Mais après l’arrestation de Toto Riina en 1993, Matteo Messina Denaro décide de ne pas poursuivre la «stratégie de la terreur» de son supérieur. Il était un fantôme dans l’ombre du boss sanguinaire, il préfère le rester encore lorsqu’il devient le dernier associé historique de Cosa Nostra encore en liberté. «Derrière les barreaux, le parrain des parrains critiquait son disciple ayant choisi les affaires» au pouvoir, raconte Gabriele Paci. Sa discrétion lui permet d’éviter une arrestation en 1997. Les forces de l’ordre trouveront cette fois seulement l’un de ses repaires en suivant son amante, mais le fantôme aura eu le temps de s’échapper. Savait-il qu’elles allaient faire irruption?

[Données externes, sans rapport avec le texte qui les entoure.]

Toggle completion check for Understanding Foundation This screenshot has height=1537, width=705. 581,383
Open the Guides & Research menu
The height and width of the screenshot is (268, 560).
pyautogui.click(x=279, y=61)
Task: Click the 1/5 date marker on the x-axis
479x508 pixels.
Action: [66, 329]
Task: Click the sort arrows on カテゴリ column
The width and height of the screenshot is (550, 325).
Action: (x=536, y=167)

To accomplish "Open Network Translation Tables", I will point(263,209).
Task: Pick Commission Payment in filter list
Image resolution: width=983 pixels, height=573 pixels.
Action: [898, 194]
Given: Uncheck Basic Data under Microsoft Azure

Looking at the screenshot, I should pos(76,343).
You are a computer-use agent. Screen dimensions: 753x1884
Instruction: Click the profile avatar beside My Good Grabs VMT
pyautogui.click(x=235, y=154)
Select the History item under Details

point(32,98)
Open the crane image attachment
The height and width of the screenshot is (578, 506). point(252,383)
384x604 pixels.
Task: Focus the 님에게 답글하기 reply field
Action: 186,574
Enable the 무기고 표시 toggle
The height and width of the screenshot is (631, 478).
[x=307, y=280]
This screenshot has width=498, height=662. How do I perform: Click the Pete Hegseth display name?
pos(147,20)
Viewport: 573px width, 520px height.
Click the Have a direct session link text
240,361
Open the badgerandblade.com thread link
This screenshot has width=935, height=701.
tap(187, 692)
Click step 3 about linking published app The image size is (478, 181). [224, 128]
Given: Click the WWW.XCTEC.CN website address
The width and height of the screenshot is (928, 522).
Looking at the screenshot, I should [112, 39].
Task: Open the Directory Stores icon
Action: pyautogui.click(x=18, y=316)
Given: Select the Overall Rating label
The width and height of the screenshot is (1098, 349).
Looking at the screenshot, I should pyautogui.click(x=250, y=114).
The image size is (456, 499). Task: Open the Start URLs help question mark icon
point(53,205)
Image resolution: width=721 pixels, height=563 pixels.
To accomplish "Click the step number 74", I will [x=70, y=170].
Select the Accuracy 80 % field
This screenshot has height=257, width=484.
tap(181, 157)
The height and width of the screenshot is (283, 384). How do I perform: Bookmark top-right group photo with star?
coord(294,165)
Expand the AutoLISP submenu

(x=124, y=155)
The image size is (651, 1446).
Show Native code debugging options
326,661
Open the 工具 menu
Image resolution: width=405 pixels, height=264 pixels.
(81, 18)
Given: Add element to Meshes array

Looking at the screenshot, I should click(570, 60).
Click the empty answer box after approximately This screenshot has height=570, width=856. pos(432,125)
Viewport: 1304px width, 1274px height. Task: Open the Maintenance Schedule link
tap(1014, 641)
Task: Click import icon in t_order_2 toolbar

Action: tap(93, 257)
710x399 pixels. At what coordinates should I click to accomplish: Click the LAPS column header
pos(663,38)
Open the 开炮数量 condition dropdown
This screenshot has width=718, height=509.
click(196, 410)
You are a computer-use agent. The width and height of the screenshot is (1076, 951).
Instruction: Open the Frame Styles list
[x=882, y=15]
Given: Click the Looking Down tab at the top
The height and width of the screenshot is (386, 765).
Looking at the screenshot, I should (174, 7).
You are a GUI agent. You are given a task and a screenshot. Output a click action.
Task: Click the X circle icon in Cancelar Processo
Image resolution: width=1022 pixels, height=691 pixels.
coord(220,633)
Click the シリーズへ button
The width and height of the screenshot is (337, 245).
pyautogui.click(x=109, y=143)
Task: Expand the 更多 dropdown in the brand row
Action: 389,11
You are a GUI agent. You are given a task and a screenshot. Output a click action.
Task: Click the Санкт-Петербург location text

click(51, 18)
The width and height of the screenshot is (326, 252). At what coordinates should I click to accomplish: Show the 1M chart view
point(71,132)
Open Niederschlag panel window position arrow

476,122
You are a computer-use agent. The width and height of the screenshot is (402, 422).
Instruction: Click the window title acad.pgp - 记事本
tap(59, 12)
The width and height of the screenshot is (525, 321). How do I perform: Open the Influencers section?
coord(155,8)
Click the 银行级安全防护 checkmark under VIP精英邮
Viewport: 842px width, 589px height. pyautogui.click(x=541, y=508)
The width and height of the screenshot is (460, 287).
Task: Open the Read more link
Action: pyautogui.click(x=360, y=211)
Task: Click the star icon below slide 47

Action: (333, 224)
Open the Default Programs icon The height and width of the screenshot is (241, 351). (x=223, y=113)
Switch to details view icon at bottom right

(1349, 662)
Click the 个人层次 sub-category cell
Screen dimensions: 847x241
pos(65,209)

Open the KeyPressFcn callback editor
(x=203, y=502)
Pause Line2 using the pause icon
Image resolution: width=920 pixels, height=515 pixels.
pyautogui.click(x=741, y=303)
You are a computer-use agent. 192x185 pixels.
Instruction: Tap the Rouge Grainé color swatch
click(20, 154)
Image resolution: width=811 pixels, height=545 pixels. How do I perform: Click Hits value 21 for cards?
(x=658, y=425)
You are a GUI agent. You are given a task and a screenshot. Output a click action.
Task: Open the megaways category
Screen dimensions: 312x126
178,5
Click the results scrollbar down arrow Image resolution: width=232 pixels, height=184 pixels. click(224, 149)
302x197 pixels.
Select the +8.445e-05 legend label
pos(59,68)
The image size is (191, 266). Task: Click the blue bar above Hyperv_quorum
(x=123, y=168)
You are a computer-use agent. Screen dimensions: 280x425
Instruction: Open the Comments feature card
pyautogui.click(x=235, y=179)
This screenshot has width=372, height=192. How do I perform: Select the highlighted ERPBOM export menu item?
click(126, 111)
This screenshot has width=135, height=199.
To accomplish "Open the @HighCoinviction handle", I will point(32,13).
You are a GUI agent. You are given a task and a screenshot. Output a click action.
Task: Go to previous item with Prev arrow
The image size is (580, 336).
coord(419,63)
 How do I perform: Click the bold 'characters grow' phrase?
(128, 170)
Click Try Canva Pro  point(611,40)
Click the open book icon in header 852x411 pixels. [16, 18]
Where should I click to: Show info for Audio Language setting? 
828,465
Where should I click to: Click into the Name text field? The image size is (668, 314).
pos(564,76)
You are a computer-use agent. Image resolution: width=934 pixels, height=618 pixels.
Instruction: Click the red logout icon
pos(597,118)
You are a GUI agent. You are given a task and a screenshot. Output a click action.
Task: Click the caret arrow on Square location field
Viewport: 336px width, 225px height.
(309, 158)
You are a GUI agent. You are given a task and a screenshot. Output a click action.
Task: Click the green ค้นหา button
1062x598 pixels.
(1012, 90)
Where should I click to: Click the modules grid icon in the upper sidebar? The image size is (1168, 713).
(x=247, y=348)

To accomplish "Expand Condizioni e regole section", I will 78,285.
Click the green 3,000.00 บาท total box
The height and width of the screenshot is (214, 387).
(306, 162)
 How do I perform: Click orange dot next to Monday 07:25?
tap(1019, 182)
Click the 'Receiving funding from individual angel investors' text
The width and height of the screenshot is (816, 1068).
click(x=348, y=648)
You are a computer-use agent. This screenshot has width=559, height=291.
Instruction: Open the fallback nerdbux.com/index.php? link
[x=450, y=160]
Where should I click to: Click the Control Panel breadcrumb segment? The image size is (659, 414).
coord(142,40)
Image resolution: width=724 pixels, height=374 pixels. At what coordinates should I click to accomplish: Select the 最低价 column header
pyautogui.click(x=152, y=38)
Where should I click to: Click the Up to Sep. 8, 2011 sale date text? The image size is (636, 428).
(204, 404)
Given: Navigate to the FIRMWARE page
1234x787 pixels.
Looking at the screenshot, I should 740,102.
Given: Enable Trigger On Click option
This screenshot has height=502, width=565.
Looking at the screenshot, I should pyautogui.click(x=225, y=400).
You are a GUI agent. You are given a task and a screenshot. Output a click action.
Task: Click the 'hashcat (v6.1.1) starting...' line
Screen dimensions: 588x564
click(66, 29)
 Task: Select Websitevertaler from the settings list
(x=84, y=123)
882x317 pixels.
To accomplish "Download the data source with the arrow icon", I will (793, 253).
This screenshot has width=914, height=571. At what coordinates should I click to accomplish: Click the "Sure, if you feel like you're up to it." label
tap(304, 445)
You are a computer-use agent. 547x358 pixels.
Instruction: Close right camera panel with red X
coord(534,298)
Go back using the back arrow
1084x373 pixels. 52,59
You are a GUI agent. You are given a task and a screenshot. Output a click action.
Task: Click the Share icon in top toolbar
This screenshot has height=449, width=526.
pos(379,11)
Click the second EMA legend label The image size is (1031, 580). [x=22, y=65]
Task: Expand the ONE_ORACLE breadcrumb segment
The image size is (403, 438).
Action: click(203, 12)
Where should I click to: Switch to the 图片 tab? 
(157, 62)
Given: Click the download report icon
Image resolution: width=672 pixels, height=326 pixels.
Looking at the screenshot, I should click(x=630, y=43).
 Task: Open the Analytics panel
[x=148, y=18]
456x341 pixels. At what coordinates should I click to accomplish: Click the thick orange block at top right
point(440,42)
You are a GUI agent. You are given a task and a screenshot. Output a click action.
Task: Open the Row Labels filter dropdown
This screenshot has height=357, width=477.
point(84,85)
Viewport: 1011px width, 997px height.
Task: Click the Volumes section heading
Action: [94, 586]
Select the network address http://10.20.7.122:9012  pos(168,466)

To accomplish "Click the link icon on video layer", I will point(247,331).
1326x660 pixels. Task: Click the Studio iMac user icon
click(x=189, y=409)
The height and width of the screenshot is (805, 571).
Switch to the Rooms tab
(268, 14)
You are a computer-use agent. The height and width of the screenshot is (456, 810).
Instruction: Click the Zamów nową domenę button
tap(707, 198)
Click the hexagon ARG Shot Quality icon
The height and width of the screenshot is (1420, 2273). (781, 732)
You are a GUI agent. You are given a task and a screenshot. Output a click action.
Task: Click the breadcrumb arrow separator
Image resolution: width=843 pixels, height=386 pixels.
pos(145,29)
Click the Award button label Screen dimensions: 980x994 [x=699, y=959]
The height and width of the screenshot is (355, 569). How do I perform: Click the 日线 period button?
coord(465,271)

«Il s’agit d’une figure mystérieuse et inquiétante qui aurait des liens aussi avec nos services de renseignement», complète l’ancien procureur adjoint du pool anti-mafia de Palerme, dans les années 1990, Alfonso Sabella. En atteste l’assassinat en 1992 de la compagne d’un mafieux. Le magistrat est convaincu que la réelle cible n’est pas le criminel, mais sa partenaire. Cette dernière fait partie de la famille d’un membre des services secrets. Matteo Messina Denaro aurait ainsi voulu intimider ces mêmes services pour leur rappeler qui commande. Ces couvertures obtenues grâce aux menaces et au chantage, couplées à un mode de vie fantomatique, participent à la longue durée de la cavale.

Pizzini, ces petits bouts de papier

Les arrestations de Leoluca Bagarella, successeur de Toto Riina, et des frères Giovanni et Enzo Brusca, les bras armés du parrain des parrains, «ont été relativement rapides car ils étaient très actifs, se rappelle Alfonso Sabella. Ils continuaient de commettre des meurtres, des extorsions. Nous avions ainsi de nombreuses pistes pour les traquer: suivre leur chauffer, leur comptable, leurs trafiquants», raconte celui qui est devenu «le chasseur» de mafieux dans une série à succès encore en production diffusée sur la télévision publique italienne.

Matteo Messina Denaro au contraire est toujours resté discret, en travaillant sur le long terme. Aujourd’hui encore, il communique par l’intermédiaire de pizzini, des petits bouts de papier pouvant mettre des mois pour arriver à destination. «Il est beaucoup plus difficile de les intercepter que les appels téléphoniques, précise l’ancien procureur. Il a choisi l’option gagnante» pour rester libre: «Ne jamais devenir le parrain des parrains de Cosa Nostra.»